Collected data:

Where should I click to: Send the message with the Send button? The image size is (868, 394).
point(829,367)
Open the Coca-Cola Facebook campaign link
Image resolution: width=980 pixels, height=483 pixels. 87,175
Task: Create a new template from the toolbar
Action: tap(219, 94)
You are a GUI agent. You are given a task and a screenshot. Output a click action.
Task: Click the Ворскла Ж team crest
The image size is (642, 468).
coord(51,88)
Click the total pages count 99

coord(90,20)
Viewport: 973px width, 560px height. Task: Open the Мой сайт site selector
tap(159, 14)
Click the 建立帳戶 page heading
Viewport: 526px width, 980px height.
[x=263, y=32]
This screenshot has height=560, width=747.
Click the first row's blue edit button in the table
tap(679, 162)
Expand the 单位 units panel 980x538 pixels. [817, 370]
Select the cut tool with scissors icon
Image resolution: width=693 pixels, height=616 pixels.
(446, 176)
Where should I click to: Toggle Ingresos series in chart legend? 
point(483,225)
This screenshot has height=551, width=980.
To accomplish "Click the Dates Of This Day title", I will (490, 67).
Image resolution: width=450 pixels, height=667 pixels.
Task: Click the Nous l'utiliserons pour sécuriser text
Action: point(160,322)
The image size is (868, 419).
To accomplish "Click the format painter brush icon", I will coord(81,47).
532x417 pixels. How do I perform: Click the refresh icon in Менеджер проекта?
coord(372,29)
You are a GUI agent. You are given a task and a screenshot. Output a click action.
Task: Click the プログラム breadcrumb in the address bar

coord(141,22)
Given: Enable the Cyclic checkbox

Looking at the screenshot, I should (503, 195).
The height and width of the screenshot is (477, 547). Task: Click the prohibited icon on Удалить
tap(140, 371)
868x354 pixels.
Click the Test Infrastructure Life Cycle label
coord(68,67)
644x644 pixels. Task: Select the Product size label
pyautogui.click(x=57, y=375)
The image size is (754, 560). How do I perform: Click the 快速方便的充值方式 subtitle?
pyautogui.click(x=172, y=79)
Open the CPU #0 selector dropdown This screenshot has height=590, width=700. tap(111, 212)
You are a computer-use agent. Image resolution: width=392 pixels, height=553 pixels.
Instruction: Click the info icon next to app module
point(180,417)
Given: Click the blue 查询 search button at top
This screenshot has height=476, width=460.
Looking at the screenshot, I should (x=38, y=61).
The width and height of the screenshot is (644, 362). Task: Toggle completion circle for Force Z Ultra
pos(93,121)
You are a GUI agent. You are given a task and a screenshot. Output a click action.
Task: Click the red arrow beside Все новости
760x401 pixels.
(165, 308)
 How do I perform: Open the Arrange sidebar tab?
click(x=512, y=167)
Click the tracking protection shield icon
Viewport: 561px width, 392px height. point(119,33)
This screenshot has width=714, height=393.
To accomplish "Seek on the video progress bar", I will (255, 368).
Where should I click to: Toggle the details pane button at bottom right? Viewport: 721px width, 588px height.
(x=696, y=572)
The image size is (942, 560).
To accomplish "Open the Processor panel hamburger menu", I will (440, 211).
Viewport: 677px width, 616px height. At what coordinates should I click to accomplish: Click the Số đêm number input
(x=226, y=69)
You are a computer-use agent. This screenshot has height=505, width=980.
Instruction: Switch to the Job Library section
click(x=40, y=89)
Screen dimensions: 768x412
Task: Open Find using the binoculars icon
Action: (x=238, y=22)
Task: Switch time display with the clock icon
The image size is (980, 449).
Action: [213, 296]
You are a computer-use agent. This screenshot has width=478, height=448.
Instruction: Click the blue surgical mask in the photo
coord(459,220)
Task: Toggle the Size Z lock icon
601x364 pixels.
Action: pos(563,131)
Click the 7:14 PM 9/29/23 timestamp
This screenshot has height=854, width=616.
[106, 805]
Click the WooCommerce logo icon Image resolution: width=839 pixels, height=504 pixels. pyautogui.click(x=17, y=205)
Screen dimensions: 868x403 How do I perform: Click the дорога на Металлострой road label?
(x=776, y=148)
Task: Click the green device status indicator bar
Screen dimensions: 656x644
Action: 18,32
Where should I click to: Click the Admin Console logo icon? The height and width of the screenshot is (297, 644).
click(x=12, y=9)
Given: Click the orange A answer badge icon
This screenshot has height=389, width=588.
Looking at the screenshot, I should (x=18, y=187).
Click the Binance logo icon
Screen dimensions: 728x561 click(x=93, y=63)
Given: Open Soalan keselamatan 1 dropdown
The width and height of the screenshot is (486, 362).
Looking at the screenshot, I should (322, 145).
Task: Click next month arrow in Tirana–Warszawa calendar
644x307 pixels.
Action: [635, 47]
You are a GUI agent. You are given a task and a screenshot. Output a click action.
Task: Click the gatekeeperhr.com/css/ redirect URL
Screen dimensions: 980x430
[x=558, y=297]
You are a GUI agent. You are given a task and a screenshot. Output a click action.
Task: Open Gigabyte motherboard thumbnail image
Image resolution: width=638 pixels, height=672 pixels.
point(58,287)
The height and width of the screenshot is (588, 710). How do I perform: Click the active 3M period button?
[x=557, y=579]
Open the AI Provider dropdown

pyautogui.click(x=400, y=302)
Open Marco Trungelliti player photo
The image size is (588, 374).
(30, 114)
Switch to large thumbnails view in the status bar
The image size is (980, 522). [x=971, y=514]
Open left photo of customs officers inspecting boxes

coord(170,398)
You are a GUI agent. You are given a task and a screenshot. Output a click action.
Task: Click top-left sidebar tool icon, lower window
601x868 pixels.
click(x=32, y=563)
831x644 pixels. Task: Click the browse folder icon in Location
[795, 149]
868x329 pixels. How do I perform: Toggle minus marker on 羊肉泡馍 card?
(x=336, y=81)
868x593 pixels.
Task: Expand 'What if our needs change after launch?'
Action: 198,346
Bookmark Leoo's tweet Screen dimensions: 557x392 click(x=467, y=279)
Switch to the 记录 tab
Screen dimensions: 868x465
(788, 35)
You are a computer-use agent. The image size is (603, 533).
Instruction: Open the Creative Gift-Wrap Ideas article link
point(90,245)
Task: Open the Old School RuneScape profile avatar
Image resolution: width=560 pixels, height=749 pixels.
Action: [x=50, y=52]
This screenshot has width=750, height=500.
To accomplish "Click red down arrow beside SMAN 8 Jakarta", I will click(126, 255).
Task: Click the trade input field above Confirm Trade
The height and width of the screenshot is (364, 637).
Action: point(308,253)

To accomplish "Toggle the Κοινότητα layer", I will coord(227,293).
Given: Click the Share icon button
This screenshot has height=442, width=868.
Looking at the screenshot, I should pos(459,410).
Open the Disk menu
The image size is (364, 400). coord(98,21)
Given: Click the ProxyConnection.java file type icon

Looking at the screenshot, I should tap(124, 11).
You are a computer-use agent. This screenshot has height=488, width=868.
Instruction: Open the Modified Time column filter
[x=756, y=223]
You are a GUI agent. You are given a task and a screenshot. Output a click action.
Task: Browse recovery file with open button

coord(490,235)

- **Description of the task**
Each line above is to be restated exactly.

- **Result**
Where should I click to: Send the message with the Send button? The image size is (868, 394).
point(829,367)
Open the Coca-Cola Facebook campaign link
Image resolution: width=980 pixels, height=483 pixels. 87,175
Task: Create a new template from the toolbar
Action: tap(219, 94)
You are a GUI agent. You are given a task and a screenshot. Output a click action.
Task: Click the Ворскла Ж team crest
The image size is (642, 468).
coord(51,88)
Click the total pages count 99

coord(90,20)
Viewport: 973px width, 560px height. Task: Open the Мой сайт site selector
tap(159, 14)
Click the 建立帳戶 page heading
Viewport: 526px width, 980px height.
[x=263, y=32]
This screenshot has height=560, width=747.
Click the first row's blue edit button in the table
tap(679, 162)
Expand the 单位 units panel 980x538 pixels. [817, 370]
Select the cut tool with scissors icon
Image resolution: width=693 pixels, height=616 pixels.
(446, 176)
Where should I click to: Toggle Ingresos series in chart legend? 
point(483,225)
This screenshot has height=551, width=980.
To accomplish "Click the Dates Of This Day title", I will (490, 67).
Image resolution: width=450 pixels, height=667 pixels.
Task: Click the Nous l'utiliserons pour sécuriser text
Action: point(160,322)
The image size is (868, 419).
To accomplish "Click the format painter brush icon", I will coord(81,47).
532x417 pixels. How do I perform: Click the refresh icon in Менеджер проекта?
coord(372,29)
You are a GUI agent. You are given a task and a screenshot. Output a click action.
Task: Click the プログラム breadcrumb in the address bar

coord(141,22)
Given: Enable the Cyclic checkbox

Looking at the screenshot, I should (503, 195).
The height and width of the screenshot is (477, 547). Task: Click the prohibited icon on Удалить
tap(140, 371)
868x354 pixels.
Click the Test Infrastructure Life Cycle label
coord(68,67)
644x644 pixels. Task: Select the Product size label
pyautogui.click(x=57, y=375)
The image size is (754, 560). How do I perform: Click the 快速方便的充值方式 subtitle?
pyautogui.click(x=172, y=79)
Open the CPU #0 selector dropdown This screenshot has height=590, width=700. tap(111, 212)
You are a computer-use agent. Image resolution: width=392 pixels, height=553 pixels.
Instruction: Click the info icon next to app module
point(180,417)
Given: Click the blue 查询 search button at top
This screenshot has height=476, width=460.
Looking at the screenshot, I should (x=38, y=61).
The width and height of the screenshot is (644, 362). Task: Toggle completion circle for Force Z Ultra
pos(93,121)
You are a GUI agent. You are given a task and a screenshot. Output a click action.
Task: Click the red arrow beside Все новости
760x401 pixels.
(165, 308)
 How do I perform: Open the Arrange sidebar tab?
click(x=512, y=167)
Click the tracking protection shield icon
Viewport: 561px width, 392px height. point(119,33)
This screenshot has width=714, height=393.
To accomplish "Seek on the video progress bar", I will (255, 368).
Where should I click to: Toggle the details pane button at bottom right? Viewport: 721px width, 588px height.
(x=696, y=572)
The image size is (942, 560).
To accomplish "Open the Processor panel hamburger menu", I will (440, 211).
Viewport: 677px width, 616px height. At what coordinates should I click to accomplish: Click the Số đêm number input
(x=226, y=69)
You are a computer-use agent. This screenshot has height=505, width=980.
Instruction: Switch to the Job Library section
click(x=40, y=89)
Screen dimensions: 768x412
Task: Open Find using the binoculars icon
Action: (x=238, y=22)
Task: Switch time display with the clock icon
The image size is (980, 449).
Action: [213, 296]
You are a computer-use agent. This screenshot has width=478, height=448.
Instruction: Click the blue surgical mask in the photo
coord(459,220)
Task: Toggle the Size Z lock icon
601x364 pixels.
Action: pos(563,131)
Click the 7:14 PM 9/29/23 timestamp
This screenshot has height=854, width=616.
[106, 805]
Click the WooCommerce logo icon Image resolution: width=839 pixels, height=504 pixels. pyautogui.click(x=17, y=205)
Screen dimensions: 868x403 How do I perform: Click the дорога на Металлострой road label?
(x=776, y=148)
Task: Click the green device status indicator bar
Screen dimensions: 656x644
Action: 18,32
Where should I click to: Click the Admin Console logo icon? The height and width of the screenshot is (297, 644).
click(x=12, y=9)
Given: Click the orange A answer badge icon
This screenshot has height=389, width=588.
Looking at the screenshot, I should (x=18, y=187).
Click the Binance logo icon
Screen dimensions: 728x561 click(x=93, y=63)
Given: Open Soalan keselamatan 1 dropdown
The width and height of the screenshot is (486, 362).
Looking at the screenshot, I should (322, 145).
Task: Click next month arrow in Tirana–Warszawa calendar
644x307 pixels.
Action: [635, 47]
You are a GUI agent. You are given a task and a screenshot. Output a click action.
Task: Click the gatekeeperhr.com/css/ redirect URL
Screen dimensions: 980x430
[x=558, y=297]
You are a GUI agent. You are given a task and a screenshot. Output a click action.
Task: Open Gigabyte motherboard thumbnail image
Image resolution: width=638 pixels, height=672 pixels.
point(58,287)
The height and width of the screenshot is (588, 710). How do I perform: Click the active 3M period button?
[x=557, y=579]
Open the AI Provider dropdown

pyautogui.click(x=400, y=302)
Open Marco Trungelliti player photo
The image size is (588, 374).
(30, 114)
Switch to large thumbnails view in the status bar
The image size is (980, 522). [x=971, y=514]
Open left photo of customs officers inspecting boxes

coord(170,398)
You are a GUI agent. You are given a task and a screenshot. Output a click action.
Task: Click top-left sidebar tool icon, lower window
601x868 pixels.
click(x=32, y=563)
831x644 pixels. Task: Click the browse folder icon in Location
[795, 149]
868x329 pixels. How do I perform: Toggle minus marker on 羊肉泡馍 card?
(x=336, y=81)
868x593 pixels.
Task: Expand 'What if our needs change after launch?'
Action: 198,346
Bookmark Leoo's tweet Screen dimensions: 557x392 click(x=467, y=279)
Switch to the 记录 tab
Screen dimensions: 868x465
(788, 35)
You are a computer-use agent. The image size is (603, 533).
Instruction: Open the Creative Gift-Wrap Ideas article link
point(90,245)
Task: Open the Old School RuneScape profile avatar
Image resolution: width=560 pixels, height=749 pixels.
Action: [x=50, y=52]
This screenshot has width=750, height=500.
To accomplish "Click red down arrow beside SMAN 8 Jakarta", I will click(126, 255).
Task: Click the trade input field above Confirm Trade
The height and width of the screenshot is (364, 637).
Action: point(308,253)

To accomplish "Toggle the Κοινότητα layer", I will coord(227,293).
Given: Click the Share icon button
This screenshot has height=442, width=868.
Looking at the screenshot, I should pos(459,410).
Open the Disk menu
The image size is (364, 400). coord(98,21)
Given: Click the ProxyConnection.java file type icon

Looking at the screenshot, I should tap(124, 11).
You are a computer-use agent. This screenshot has height=488, width=868.
Instruction: Open the Modified Time column filter
[x=756, y=223]
You are a GUI agent. You are given a task and a screenshot. Output a click action.
Task: Browse recovery file with open button

coord(490,235)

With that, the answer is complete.